The pathologist sewed up the incisions he had made as well as the two crusted wounds. He sponged blood and bile and specks of tissue from the repaired stomach and the huge chest.
The dead man was transferred from the autopsy table (which still bore traces of red-brown gore in the stainless-steel blood gutters) to a cart. An attendant pushed the cart to a refrigerated room where other bodies, already cut open and explored and sewn up again, now waited patiently for their ceremonies and their graves.
After the attendant left, Bruno Frye lay silent and motionless, content in the company of the dead as he had never been in the company of the living.
Frank Howard was getting drunk. He had taken off his suit jacket and his tie, had opened the first two buttons of his shirt. His hair was in disarray because he kept running his fingers through it.
His eyes were bloodshot, and his broad face was doughy. He slurred some of his words, and every once in a while he repeated himself, stressing a point so often that Tony had to gently nudge him on, as if bumping a phonograph needle out of a bad groove. He was downing two glasses of Scotch to one of Tony's beers.
The more he drank, the more he talked about the women in his life. The closer he got to being completely smashed, the closer he got to the central agony of his life: the loss of two wives.

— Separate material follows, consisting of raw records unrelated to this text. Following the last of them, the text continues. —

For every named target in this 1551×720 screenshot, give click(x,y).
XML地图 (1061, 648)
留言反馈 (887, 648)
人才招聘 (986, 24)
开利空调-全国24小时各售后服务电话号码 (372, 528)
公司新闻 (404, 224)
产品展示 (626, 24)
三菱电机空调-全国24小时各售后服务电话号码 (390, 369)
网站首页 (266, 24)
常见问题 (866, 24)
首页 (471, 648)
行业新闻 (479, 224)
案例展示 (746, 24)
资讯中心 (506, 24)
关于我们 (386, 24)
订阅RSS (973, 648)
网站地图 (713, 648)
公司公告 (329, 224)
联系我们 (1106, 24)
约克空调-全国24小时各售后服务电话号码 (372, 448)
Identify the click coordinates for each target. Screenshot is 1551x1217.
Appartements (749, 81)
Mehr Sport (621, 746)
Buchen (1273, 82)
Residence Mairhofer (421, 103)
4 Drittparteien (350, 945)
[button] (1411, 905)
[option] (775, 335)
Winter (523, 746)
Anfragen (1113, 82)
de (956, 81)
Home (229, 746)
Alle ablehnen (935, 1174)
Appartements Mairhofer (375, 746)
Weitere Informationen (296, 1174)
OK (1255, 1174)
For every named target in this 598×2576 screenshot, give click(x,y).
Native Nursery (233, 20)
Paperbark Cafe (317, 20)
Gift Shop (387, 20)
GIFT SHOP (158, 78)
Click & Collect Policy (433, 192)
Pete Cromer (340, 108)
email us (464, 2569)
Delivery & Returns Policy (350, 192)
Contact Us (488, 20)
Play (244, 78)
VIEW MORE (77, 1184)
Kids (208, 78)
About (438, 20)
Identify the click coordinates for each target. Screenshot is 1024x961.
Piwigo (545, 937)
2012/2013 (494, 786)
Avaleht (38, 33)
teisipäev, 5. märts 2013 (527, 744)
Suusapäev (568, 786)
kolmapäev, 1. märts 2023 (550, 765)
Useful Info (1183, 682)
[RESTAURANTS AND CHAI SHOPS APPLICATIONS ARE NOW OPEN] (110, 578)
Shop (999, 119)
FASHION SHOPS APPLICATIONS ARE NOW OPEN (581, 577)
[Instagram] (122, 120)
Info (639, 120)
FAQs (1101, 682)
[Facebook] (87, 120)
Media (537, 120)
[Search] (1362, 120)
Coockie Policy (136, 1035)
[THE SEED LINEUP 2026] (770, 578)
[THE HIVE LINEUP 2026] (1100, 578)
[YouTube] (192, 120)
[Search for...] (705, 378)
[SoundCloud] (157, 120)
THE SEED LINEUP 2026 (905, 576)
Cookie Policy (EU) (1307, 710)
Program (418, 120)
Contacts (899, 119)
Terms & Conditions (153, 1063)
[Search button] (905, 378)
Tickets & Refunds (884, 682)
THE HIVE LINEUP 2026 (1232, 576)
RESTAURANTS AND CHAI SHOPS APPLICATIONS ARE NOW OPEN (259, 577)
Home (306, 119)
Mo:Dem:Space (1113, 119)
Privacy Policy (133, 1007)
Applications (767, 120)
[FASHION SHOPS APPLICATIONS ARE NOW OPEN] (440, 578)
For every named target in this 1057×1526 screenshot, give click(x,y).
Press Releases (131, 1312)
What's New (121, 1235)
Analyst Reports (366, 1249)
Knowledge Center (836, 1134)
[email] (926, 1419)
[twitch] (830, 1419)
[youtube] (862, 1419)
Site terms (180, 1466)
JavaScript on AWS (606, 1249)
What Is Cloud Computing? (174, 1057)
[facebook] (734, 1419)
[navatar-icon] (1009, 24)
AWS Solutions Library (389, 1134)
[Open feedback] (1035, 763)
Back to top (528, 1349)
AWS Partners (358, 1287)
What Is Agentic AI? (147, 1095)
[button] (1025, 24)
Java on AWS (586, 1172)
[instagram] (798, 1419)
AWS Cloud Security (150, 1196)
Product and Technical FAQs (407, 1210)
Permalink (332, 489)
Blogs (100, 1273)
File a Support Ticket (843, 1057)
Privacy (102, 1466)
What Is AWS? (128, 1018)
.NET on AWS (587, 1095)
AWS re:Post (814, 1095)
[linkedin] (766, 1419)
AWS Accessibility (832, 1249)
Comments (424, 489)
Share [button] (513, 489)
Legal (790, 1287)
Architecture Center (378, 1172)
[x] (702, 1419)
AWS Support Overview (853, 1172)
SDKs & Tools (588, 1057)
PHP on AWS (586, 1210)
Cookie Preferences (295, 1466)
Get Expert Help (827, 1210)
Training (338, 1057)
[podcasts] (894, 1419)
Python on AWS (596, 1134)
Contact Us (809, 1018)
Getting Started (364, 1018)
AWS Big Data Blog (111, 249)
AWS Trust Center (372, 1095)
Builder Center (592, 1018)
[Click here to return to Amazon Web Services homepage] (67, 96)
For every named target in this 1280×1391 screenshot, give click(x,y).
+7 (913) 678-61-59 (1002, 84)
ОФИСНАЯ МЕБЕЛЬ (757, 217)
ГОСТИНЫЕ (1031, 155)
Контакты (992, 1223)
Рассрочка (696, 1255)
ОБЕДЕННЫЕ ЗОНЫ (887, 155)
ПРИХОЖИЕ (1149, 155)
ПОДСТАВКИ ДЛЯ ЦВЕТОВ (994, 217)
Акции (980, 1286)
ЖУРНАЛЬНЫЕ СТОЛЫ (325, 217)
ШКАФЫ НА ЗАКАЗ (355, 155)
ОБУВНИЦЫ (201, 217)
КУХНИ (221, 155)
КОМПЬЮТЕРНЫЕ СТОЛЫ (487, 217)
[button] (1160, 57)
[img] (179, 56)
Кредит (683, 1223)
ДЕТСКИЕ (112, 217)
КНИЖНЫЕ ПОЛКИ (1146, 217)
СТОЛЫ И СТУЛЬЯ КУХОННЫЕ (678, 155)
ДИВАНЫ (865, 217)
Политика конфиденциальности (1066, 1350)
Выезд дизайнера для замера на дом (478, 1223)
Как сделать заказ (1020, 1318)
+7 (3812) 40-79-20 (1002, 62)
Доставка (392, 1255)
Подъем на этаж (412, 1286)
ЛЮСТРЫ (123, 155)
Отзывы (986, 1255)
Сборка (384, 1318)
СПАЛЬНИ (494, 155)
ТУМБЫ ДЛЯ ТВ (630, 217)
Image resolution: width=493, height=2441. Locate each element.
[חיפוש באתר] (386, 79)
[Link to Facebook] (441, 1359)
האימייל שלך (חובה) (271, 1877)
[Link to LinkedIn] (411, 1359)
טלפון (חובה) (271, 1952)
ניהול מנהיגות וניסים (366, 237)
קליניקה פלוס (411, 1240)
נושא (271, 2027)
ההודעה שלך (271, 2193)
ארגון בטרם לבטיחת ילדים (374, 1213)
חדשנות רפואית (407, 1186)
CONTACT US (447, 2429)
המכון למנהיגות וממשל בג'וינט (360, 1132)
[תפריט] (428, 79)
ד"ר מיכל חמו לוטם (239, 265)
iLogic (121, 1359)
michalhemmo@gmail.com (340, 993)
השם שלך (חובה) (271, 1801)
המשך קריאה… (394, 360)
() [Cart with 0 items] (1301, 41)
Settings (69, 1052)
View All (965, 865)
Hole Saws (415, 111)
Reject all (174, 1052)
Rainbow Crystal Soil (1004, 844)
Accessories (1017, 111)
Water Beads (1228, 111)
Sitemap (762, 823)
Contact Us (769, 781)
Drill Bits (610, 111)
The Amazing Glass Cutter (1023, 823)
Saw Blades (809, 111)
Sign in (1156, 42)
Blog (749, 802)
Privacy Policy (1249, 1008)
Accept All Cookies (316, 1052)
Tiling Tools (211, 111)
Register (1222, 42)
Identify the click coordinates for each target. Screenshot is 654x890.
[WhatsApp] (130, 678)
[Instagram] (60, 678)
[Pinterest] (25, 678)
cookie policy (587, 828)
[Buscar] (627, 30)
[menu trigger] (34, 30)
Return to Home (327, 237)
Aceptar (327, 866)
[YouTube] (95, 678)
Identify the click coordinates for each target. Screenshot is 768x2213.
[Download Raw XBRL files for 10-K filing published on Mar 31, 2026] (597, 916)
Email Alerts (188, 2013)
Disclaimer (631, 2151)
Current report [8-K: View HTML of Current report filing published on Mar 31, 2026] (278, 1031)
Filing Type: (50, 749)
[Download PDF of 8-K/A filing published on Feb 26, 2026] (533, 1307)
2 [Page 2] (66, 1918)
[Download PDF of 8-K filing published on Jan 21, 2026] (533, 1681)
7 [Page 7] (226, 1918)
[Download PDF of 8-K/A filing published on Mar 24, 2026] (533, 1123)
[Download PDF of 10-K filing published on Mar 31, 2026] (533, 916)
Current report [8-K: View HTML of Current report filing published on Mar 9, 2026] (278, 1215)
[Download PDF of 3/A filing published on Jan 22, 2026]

During his second year as a uniformed officer with the LAPD, Frank Howard had met his first wife, Barbara Ann. She was a salesgirl working the jewelry counter in a downtown department store, and she helped him choose a gift for his mother. She was so charming, so petite, so pretty and dark-eyed, that he couldn't resist asking for a date, even though he was certain she would turn him down. She accepted. They were married seven months later. Barbara Ann was a planner; long before the wedding, she worked out a detailed agenda for their first four years together. She would continue to work at the department store, but they would not spend one penny of her earnings. All of her money would go into a savings account that would later be used to make a down payment on a house. They would try to save as much as they could from his salary by living in a safe, clean, but inexpensive studio apartment. They would sell his Pontiac because it was a gas hog, and because they would be living close enough to the store for Barbara Ann to walk to work; her Volkswagen would be sufficient to get him to and from divisional HQ, and his equity in his car would start the house fund. She had even planned a day-by-day menu for the first six months, nourishing meals prepared within a tight budget. Frank loved this stern accountant streak in her, partly because it seemed so out of character. She was a light-hearted, cheerful woman, quick to laugh, sometimes even giddy, impulsive in matters not financial, and a wonderful bedmate, always eager to make love and damned good at it. She was not an accountant in matters of the flesh; she never planned their love-making; it was usually sudden and surprising and passionate. But she planned that they would buy a house only after they'd acquired at least forty percent of the purchase price. And she knew exactly how many rooms it should have and what size each room should be; she drew up a floor plan of the ideal place, and she kept it in a dresser drawer, taking it out now and then to stare at it and dream. She wanted children a great deal, but she planned not to have them until she was secure in her own house. Barbara Ann planned for just about every eventuality--except cancer. She contracted a virulent form of lymph cancer, which was diagnosed two years and two days after she married Frank, and three months after that, she was dead.